You can use the following way to solve this issue:
verify_images(test_images_path,delete=True) # test_images_path in run.py
This will fetch you 17686 files
You will have to have some logic to generate predicitions for corrupted files
I do it this way (not the best way):
- Use the sample submission file and replace the random given probabilities with predicted probabilities
Do test it locally. TTA takes a long time to complete (~7hrs)
@mohanty
I have put a workaround to find the images which fail loading and delete them and later add these probability which are all equal to 1/45
However I still get an error
https://gitlab.aicrowd.com/nilabha/snake-species-identification-challenge/issues/32
Can you please help with the error?
Thanks,
Nilabha
The error is :
Traceback (most recent call last):
File "run.py", line 258, in <module>
run()
File "run.py", line 146, in run
os.remove(sRemove)
OSError: [Errno 30] Read-only file system: '/test_data/2e23ade63c4e32b728a423ff19e52ef1.jpg'
Your code is trying to remove images from the test set here
Instead of trying to delete the corrupt files, please try to just append a random prediction to the final prediction CSV file.
@mohanty Evaluator is not picking up any of my submissions. Please look into it. Latest commit : https://gitlab.aicrowd.com/gokuleloop/snake-breed-identification/commit/c2d0dd9f55cd89796de929328b9a6e746941e774
As mentioned in the starter kit, the tag names have to begin with “submission-“ , so pushing a tag called as say : submission-v010
should do the trick.
This was a loosely held rule and has only been enforced recently.
You have only read access for the initial test images directory, so you can’t remove files from there.

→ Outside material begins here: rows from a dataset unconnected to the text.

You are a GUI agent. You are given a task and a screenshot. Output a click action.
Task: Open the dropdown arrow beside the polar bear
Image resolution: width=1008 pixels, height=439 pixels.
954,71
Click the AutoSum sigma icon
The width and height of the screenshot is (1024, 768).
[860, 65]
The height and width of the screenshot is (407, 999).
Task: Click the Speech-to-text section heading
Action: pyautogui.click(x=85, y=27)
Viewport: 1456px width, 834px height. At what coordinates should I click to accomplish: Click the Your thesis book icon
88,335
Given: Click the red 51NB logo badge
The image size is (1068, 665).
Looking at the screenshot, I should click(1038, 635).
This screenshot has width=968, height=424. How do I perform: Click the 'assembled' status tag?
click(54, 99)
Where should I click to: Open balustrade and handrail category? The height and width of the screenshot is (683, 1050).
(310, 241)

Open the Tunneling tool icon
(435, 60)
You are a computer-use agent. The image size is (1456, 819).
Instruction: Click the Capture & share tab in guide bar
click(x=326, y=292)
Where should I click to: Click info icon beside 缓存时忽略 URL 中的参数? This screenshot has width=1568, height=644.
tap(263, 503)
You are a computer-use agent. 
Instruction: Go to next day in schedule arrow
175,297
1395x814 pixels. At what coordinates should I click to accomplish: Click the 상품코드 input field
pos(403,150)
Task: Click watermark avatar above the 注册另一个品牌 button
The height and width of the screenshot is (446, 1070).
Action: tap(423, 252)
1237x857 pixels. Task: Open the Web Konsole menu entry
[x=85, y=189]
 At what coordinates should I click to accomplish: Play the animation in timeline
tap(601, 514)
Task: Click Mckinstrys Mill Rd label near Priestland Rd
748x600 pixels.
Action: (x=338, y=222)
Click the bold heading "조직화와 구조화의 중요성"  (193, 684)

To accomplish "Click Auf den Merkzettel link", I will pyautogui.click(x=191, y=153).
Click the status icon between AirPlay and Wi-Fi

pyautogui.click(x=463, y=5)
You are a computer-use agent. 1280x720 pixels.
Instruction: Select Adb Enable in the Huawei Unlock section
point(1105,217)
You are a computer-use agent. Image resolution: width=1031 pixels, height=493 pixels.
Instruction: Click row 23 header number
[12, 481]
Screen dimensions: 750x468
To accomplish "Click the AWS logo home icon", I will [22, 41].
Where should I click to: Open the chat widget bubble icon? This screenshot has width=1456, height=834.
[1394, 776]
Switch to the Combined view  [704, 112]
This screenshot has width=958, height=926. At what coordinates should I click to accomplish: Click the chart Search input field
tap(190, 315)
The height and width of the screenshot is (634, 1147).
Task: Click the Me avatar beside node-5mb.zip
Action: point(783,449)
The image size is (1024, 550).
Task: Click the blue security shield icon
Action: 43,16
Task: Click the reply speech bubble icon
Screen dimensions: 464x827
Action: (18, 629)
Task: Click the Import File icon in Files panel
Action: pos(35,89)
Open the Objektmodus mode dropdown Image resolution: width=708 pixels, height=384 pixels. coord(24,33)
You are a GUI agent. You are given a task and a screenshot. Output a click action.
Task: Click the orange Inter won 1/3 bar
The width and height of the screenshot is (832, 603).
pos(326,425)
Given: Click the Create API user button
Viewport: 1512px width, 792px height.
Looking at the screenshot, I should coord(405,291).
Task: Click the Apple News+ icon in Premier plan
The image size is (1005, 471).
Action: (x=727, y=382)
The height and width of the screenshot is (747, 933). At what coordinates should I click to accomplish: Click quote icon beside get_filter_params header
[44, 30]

However, you can copy the whole test images directory to a local directory and run verify images there.
os.system("cp -r {0} test/".format(test_images_path))
verify_images("test", delete=True)
Thanks kongas
I used the below code to remove the images
filter_func = lambda x: str(x) not in lsRemove
test_img = (ImageList.from_folder(path).filter_by_func(filter_func))
Though there is another error…
https://gitlab.aicrowd.com/nilabha/snake-species-identification-challenge/issues/33
@mohanty
Has the competition ended or will it restart again. Would have liked to get a score as my validation results were good.
Is it possible to get the error logs?